Anyway. Where did it all go wrong?

Plan Vs Reality Vs Words Vs Plan

A lot of my problems can be summed up with this post I wrote in June, which is nice as it saves me typing all that out now. Turns out, planning a new novel in a whole new world is harder work than planning another nice comfy Hobson & Choi book.

My plan didn't entirely fall apart, which is nice - my words were going in the direction I planned, but the way they got there and the circumstances under which the story took place changed so much that I couldn't really keep going. Or rather, I could, but I'd be writing stuff I knew I'd end up deleting and much as I sometimes enjoy the NaNoWriMo forge-ahead-no-matter-what approach, I also don't like knowing beyond all doubt that I'm wasting my own time.

Plus, in terms of progress along my book plan, I'd written sixty-six thousand words to cover plot that should've taken about forty thousand max. So, even if I did my planned ninety-one thousand by the end of this month, I'd never have a full first draft as I barely covered half the story. Not to mention, I don't see much point in writing a new major part if I know huge chunks of the foundations will be removed, but haven't yet decided which ones.

So I've started bashing together a better, more coherent draft of the early chapters, re-using existing material for most of it, but stitched together differently. We'll see. As with all these word count challenges, best to focus on the fact I achieved something. Even if a huge chunk of my 66k gets cut, it all went toward figuring out the world.

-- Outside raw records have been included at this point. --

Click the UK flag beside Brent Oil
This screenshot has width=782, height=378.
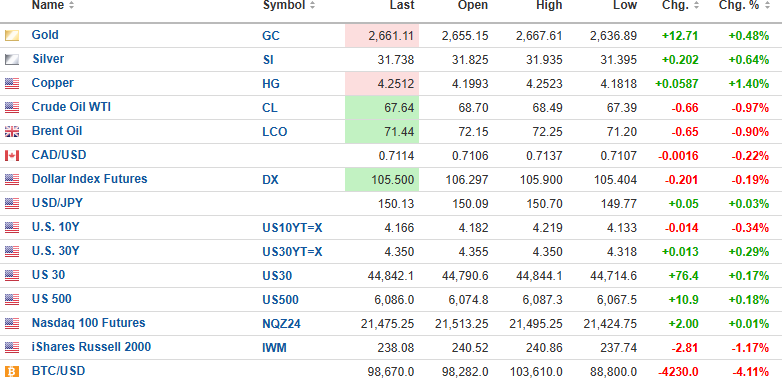tap(12, 132)
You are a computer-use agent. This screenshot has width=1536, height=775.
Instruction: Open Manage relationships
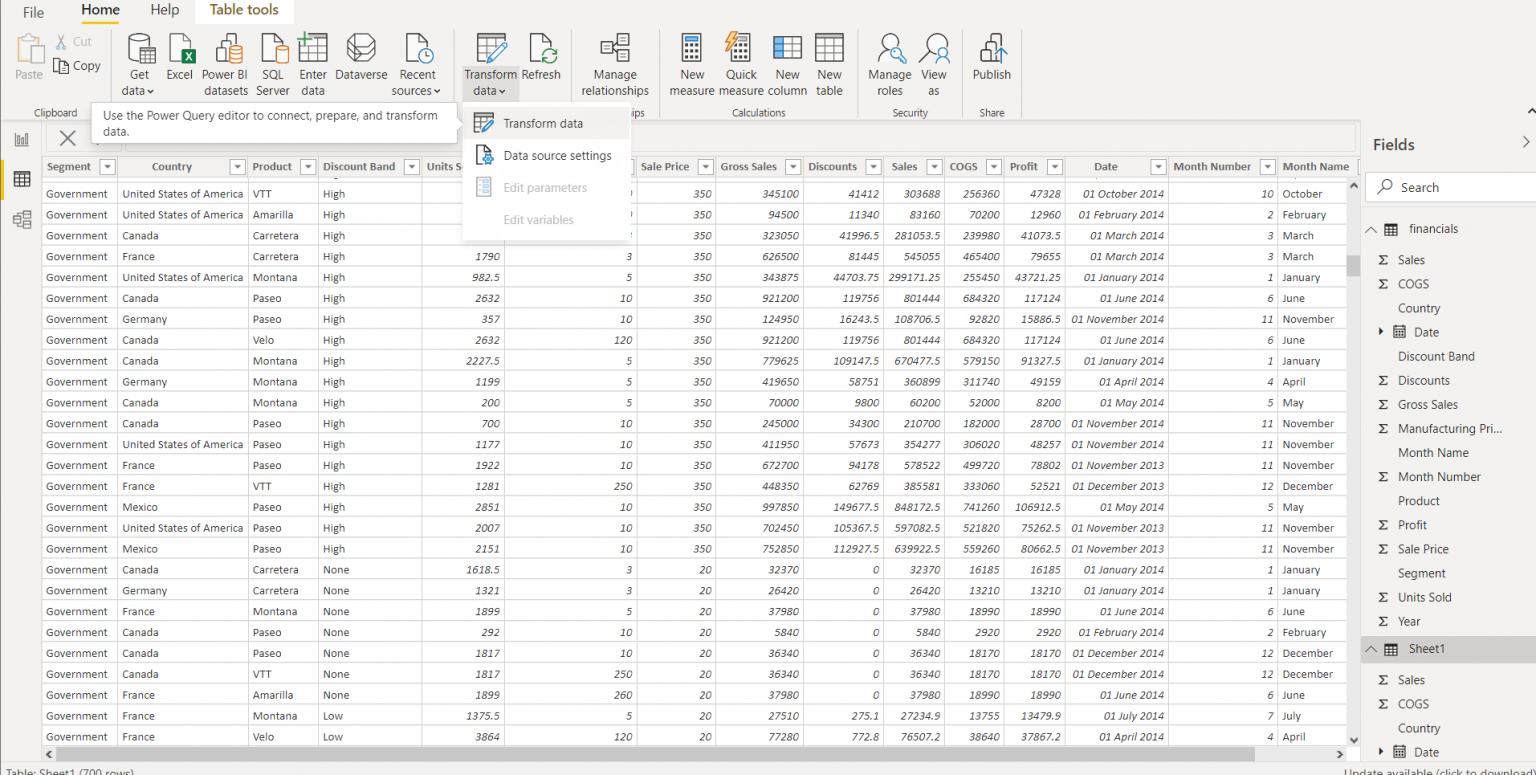pos(614,60)
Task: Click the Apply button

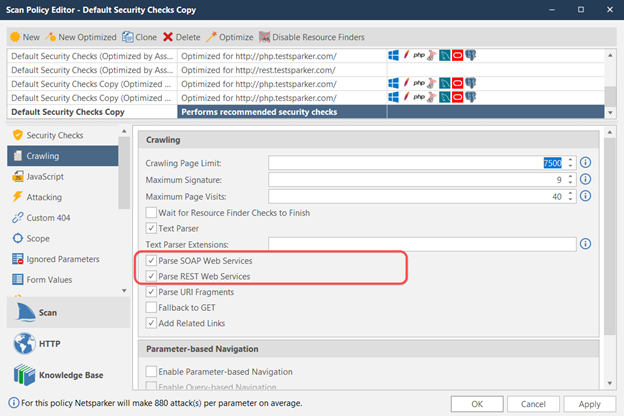Action: click(589, 404)
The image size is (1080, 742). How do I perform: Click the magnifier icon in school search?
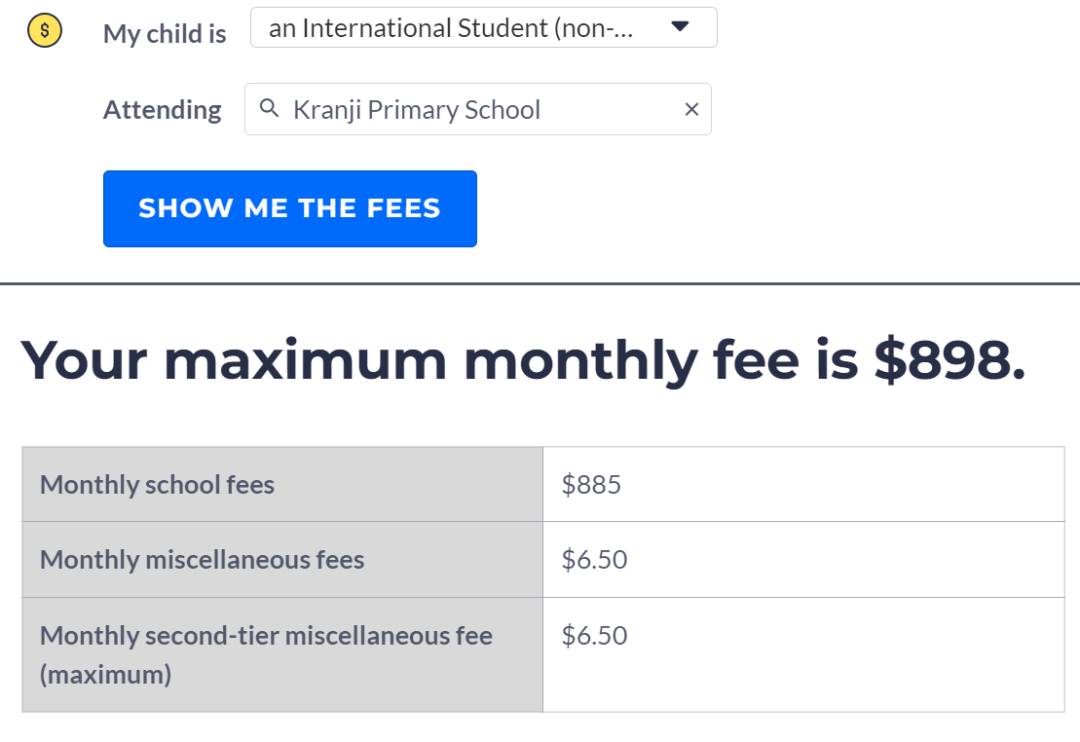coord(268,109)
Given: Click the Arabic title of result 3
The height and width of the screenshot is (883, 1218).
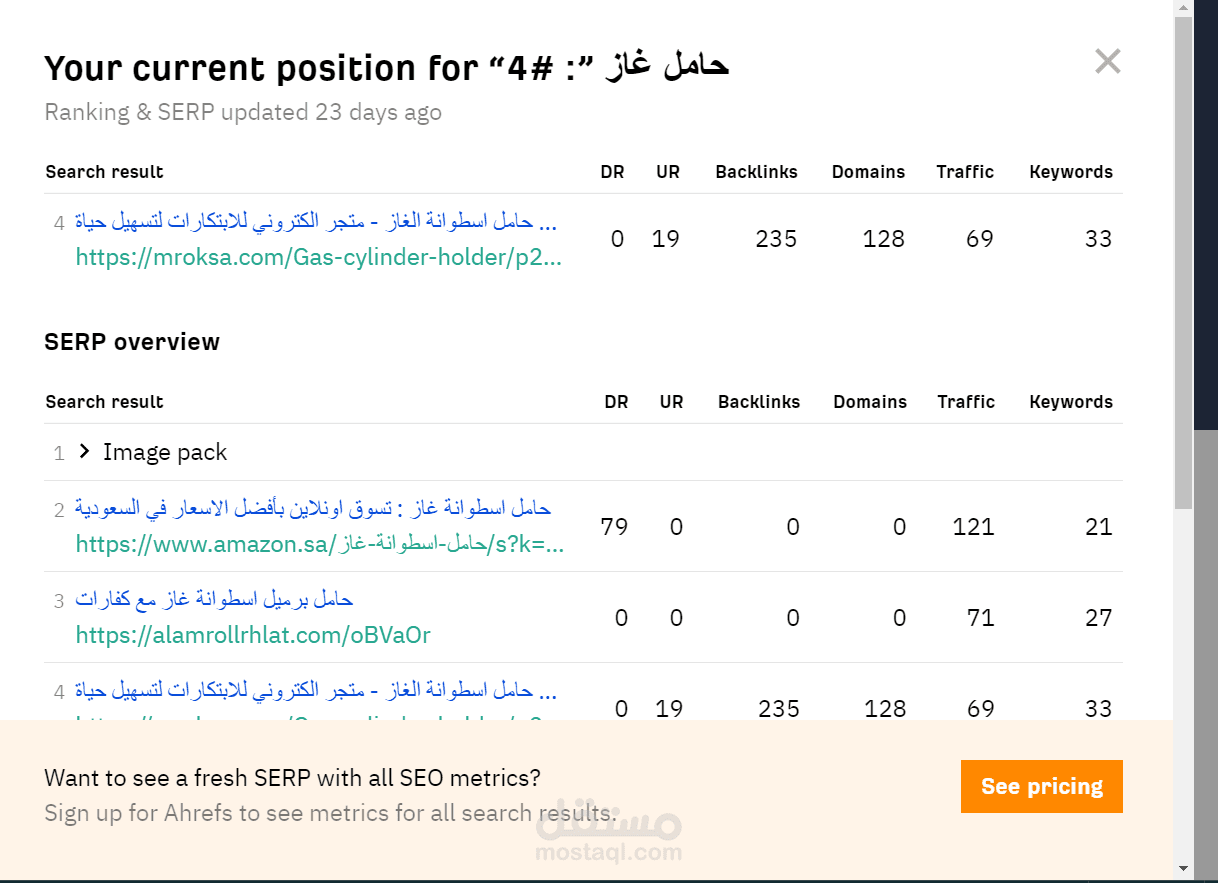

...Vs Reality Vs Plans Vs Leeds...

Also unhelpful, I admit, that just as I started wobbling on how to progress the novel, I became incredibly busy all the time so momentum died. I was in the day job a lot, many birthday parties came along, I went to Leeds for Thought Bubble - which was fun, by the way. Saw loads of comics, feel like I want to write some more of them soon.

No idea how that fits in with the novel writing, no. Will try and keep bolting together my better draft.

To be honest, it is with some confusion that I stagger towards the end of 2016. At least I know to start editing H&C4 in early January, that's a pleasing constant. Everything else is in a state of weird flux.

And that's a current writing update, for anyone interested. If you're doing NaNoWriMo, good luck to you - you've just passed halfway, that's gotta feel good. And if you've attempted and failed NaNo, ah well. Stick with me and focus on the fact you wrote something. There could be gold in there somewhere.

ADMIN FOR THE ADMIN GOD - Video reading! Guest blog! Thought Bubble!

Hello! Yes, it's been a few weeks since the last brief admin post and now here's another one. Sorry. Got at least one thing to blog about, but I have to get a train to Leeds in about an hour for reasons you'll discover shortly, so it'll have to wait.

But! I have managed to write a guest blog post for someone else entirely (because I secretly hate you etc), so at least there's something to read. This is on the excellent If These Books Could Talk blog and is me musing about prose serialisation (yes, my pet topic), complete with recent examples and the inevitable bodily fluids joke at the end. It's a good post, check it out.

Outside the written world, I also did a reading at the lovely Big Green Bookshop (where you can now buy all three Hobson & Choi books in print!) as part of the Novel London series. If you couldn't make the reading due to only hearing about it now, that's okay, as Novel London filmed it and the result is now up on YouTube and also embedded below. Note the delicately beautiful product placement of H&C3 in the background.


Thanks to Safeena of Novel London for setting all that up, and if you get the chance to read at or attend a future event, give it a go. It's fun.

Last of all, I am off to Leeds shortly to both visit my godchild (also called Nick, it's weird) and attend one day (Saturday) of the Thought Bubble convention, which I hear on Twitter and many podcasts is one of the best comicon type events in the UK. Excited for that. Do say hello if you'll also be there, I am wandering around by myself so may look scared. I also have a copy or two of The Gathering: Noir anthology featuring my published corporate noir story, so that's exciting.